Tony Blair Defends the Iraq War

Former British Prime Minister Tony Blair poses for a portrait after an April television interview. Toby Melville / Reuters-Corbis

Since finishing his 10-year stint as prime minister of the United Kingdom, Tony Blair has kept busy: he’s spent time in the Middle East as envoy of the Quartet, created a foundation devoted to ecumenical understanding, lectured widely, and worked as an adviser to JPMorgan Chase. In New York to promote his new memoir, A Journey, Blair spoke with NEWSWEEK’s David A. Graham to discuss the Iraq invasion, the Middle East peace talks, and what President Obama can learn from New Labour’s travails. Excerpts:

Do Israeli Prime Minister Benjamin Netanyahu and Palestinian President Mahmoud Abbas have the domestic political capital to make peace now?
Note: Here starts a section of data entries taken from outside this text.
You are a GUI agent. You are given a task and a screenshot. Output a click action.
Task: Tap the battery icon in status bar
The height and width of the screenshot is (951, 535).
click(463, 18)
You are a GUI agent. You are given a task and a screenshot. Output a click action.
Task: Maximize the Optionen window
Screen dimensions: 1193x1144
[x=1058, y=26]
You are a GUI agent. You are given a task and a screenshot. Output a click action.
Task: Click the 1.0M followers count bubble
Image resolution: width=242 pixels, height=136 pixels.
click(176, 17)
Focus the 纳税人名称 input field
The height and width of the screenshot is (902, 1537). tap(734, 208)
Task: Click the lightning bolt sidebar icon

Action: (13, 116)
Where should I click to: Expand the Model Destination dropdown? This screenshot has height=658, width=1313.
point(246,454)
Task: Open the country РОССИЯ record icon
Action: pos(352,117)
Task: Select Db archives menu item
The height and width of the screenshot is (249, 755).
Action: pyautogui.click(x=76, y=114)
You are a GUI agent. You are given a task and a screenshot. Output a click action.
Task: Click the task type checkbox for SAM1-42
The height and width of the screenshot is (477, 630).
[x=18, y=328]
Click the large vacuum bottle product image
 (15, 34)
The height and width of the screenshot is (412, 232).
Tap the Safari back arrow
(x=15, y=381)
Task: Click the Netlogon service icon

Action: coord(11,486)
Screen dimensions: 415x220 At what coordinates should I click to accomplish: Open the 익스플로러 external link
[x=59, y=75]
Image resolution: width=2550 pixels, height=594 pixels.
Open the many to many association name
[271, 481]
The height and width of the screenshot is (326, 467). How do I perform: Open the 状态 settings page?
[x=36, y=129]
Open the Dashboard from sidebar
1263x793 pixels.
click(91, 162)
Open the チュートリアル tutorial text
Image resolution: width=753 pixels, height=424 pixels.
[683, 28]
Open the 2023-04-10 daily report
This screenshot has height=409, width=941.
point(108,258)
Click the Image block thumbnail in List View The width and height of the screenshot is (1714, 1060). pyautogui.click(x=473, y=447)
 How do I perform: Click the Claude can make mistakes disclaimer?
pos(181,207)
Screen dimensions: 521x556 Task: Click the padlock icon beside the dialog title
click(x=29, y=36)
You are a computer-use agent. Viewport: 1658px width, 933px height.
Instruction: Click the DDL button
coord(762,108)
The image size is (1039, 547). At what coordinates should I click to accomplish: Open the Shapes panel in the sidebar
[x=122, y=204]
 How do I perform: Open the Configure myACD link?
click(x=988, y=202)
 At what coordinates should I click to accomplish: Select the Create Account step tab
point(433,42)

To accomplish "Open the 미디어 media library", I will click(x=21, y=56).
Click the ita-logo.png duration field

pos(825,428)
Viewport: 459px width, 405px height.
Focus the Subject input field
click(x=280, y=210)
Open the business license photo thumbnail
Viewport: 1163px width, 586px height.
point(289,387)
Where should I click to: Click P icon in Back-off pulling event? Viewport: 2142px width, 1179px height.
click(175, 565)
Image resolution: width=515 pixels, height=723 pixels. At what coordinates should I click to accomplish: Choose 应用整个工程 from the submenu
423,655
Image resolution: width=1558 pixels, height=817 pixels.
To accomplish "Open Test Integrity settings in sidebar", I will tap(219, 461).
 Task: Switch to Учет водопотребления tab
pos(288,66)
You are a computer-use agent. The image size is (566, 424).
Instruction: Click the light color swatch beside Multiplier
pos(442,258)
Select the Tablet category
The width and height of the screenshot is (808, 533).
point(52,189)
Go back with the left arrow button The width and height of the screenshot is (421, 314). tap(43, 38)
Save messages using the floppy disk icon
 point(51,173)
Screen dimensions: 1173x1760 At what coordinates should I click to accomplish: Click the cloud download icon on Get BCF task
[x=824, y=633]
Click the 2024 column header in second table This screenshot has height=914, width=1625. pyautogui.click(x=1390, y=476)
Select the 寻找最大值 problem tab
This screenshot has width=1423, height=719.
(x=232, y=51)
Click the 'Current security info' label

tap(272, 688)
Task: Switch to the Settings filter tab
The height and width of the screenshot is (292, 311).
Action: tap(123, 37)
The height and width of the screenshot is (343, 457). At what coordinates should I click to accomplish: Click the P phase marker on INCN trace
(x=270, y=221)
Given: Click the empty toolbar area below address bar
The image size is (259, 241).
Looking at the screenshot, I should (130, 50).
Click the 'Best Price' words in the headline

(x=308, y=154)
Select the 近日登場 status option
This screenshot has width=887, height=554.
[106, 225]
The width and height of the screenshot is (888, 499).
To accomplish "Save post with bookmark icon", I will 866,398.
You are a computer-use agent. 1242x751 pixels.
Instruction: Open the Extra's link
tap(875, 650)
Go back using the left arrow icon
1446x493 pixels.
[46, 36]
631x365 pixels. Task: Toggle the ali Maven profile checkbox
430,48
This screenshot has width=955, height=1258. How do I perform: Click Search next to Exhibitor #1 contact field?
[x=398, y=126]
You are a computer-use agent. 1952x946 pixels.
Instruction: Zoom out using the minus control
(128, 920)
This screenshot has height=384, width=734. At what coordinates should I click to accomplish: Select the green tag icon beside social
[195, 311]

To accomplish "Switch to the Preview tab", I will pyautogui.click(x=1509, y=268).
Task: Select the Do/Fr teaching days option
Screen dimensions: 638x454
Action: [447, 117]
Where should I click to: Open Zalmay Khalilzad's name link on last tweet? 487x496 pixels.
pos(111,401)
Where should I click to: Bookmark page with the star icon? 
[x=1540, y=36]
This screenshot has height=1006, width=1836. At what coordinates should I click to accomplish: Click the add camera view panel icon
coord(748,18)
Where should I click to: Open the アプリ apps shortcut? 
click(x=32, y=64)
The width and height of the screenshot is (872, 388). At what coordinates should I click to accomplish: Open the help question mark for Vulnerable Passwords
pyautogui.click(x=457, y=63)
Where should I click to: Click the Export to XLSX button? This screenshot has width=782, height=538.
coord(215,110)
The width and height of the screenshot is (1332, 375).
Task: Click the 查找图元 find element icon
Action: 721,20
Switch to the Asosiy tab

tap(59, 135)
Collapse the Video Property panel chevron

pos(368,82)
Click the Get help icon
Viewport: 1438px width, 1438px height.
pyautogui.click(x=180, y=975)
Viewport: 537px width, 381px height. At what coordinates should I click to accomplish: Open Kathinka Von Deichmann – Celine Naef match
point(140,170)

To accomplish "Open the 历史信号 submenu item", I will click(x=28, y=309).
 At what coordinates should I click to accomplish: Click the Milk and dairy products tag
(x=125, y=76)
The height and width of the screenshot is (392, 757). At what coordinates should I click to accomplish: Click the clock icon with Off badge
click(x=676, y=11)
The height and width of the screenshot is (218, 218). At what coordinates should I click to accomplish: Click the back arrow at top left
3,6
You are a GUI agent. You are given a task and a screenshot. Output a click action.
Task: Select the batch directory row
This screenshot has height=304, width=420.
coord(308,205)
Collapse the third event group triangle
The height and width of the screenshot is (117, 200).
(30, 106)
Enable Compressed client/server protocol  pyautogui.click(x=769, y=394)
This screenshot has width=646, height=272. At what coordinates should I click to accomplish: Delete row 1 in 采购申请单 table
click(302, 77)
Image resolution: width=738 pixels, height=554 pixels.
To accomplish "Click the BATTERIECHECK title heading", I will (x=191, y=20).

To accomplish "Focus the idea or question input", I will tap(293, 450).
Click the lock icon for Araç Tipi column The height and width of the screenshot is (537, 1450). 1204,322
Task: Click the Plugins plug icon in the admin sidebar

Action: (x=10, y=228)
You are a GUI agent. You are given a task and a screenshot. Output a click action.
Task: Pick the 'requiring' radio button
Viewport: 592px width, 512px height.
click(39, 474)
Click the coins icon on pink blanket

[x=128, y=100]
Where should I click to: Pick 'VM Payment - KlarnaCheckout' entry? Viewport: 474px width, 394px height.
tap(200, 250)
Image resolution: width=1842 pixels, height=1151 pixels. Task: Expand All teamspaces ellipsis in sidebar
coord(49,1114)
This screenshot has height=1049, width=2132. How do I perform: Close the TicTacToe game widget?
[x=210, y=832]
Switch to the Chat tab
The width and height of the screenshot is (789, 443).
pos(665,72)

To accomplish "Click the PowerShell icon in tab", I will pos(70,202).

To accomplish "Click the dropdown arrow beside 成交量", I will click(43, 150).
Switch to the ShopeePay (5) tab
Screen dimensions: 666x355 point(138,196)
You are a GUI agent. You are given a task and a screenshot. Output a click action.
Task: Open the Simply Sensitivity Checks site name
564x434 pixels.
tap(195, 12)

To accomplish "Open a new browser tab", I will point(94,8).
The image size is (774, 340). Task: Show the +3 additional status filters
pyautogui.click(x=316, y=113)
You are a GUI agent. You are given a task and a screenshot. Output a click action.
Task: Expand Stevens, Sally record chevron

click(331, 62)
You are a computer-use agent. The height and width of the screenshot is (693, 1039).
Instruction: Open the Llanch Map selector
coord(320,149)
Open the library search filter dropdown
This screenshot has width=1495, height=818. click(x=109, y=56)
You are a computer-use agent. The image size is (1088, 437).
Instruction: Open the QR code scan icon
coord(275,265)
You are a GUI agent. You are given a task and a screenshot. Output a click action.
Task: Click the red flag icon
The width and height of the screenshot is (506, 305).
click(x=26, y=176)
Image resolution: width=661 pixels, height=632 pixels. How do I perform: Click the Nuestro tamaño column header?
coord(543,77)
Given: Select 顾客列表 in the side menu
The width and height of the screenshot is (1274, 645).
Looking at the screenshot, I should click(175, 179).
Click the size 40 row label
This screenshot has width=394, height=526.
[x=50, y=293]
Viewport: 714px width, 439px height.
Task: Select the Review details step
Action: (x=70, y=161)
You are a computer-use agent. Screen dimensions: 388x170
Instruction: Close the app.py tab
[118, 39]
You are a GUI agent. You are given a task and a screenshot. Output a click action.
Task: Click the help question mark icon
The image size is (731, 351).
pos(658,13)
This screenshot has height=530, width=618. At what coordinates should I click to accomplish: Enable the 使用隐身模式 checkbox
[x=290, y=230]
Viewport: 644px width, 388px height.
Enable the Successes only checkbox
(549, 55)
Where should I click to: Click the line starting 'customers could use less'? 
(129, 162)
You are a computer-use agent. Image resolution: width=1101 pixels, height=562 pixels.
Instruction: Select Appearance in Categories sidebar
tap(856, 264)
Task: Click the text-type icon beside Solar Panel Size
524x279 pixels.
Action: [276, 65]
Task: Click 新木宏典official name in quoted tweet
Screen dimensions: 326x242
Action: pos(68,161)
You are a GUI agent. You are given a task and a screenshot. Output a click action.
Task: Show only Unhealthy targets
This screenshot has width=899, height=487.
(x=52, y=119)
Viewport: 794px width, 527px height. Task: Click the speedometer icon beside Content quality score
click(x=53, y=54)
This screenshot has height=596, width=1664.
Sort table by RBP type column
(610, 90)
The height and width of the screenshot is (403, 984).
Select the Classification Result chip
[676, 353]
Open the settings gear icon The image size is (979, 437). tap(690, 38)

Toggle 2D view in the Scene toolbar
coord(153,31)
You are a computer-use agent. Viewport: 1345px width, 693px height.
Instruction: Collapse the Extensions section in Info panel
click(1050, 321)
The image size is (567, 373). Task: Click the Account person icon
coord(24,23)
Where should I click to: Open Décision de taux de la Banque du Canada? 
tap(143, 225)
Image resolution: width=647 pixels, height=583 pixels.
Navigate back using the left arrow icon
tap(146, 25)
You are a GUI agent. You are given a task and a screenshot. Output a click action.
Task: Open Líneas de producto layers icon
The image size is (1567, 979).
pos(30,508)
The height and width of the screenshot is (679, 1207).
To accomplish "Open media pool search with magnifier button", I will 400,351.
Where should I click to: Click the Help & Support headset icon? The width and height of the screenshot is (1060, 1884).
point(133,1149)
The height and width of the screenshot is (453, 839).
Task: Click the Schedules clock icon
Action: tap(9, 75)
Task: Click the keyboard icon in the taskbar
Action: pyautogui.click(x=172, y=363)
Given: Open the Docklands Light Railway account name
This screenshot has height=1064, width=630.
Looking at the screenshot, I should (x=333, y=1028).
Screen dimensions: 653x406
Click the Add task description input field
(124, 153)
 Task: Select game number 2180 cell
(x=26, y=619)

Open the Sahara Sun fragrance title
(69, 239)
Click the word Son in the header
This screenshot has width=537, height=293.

We’ve just got to find a creative away through this issue of the settlement moratorium, and then push on. If each leader can provide their people with a clear way of addressing the true on-the-ground concerns—for the Israelis, security; for the Palestinians, their daily life in occupation—there is complete support amongst the Palestinian and Israeli people for peace.

Both New Labour and President Obama offered young, progressive governments after conservative reigns. What’s your advice for the Obama administration?

We had exactly the same problem: you come in with a vast wave of expectations. These expectations can never be met. In the end I had to be clear about what I wanted to achieve, go for it, and recognize that you were going to make a lot of enemies along the way.

What do you think of Prime Minister David Cameron’s government so far?

I mean, I’m Labour, he’s Conservative; I’m never going to be an objective observer. [But] it won’t be government that will lead us out of this; it will be private enterprise.

You say Labour can’t return to big-government policies. So how should it distinguish itself from the Tories?

I’m still a passionate advocate of Third Way politics. Parts of those things, the Conservatives might like. But progressive politicians have got to be on the cutting edge of policy if they want to win.

With the economic crisis, did former Prime Minister Gordon Brown’s government ever stand a chance?

Yeah, it did have a chance. At the beginning, Gordon took absolutely the right way through it with what he did in relation to the banks. But then he tended to buy the view that the market had failed the states. I think that isn’t correct, and it’s not the right policy.

You’ve defended the invasion of Iraq on humanitarian grounds, but did it achieve your other goal: stopping terrorists from getting nukes?

That’s a good question. It depends how it turns out, is the honest truth. The security challenge, I’m afraid, is very much still with us. The extremist problem has very deep roots, and it will take a generation to knock it out.

You write that you had to ignore public opinion and do what was right. How do you ensure you’re correct?

The answer is that you can’t. You’ve just go to do what you instinctively feel to be the right thing. Whether it is or not, the political decision would have been contrary to what I thought I had to do.

You lament the decline of the transatlantic relationship but don’t take any responsibility for the damage that the Iraq War did to public attitudes about it. Don’t you bear some of the blame?

I wonder about that, actually. No, the actual underlying problem is a feeling—in a world in which power is shifting east—that maybe the relationship doesn’t matter any more. My answer is that it matters even more. If America is going to be dealing with China, India, Brazil, Indonesia, these emerging—or emerged—powers that are going to change the way we look at politics, it’s even more important that the Europeans and the Americans stick together.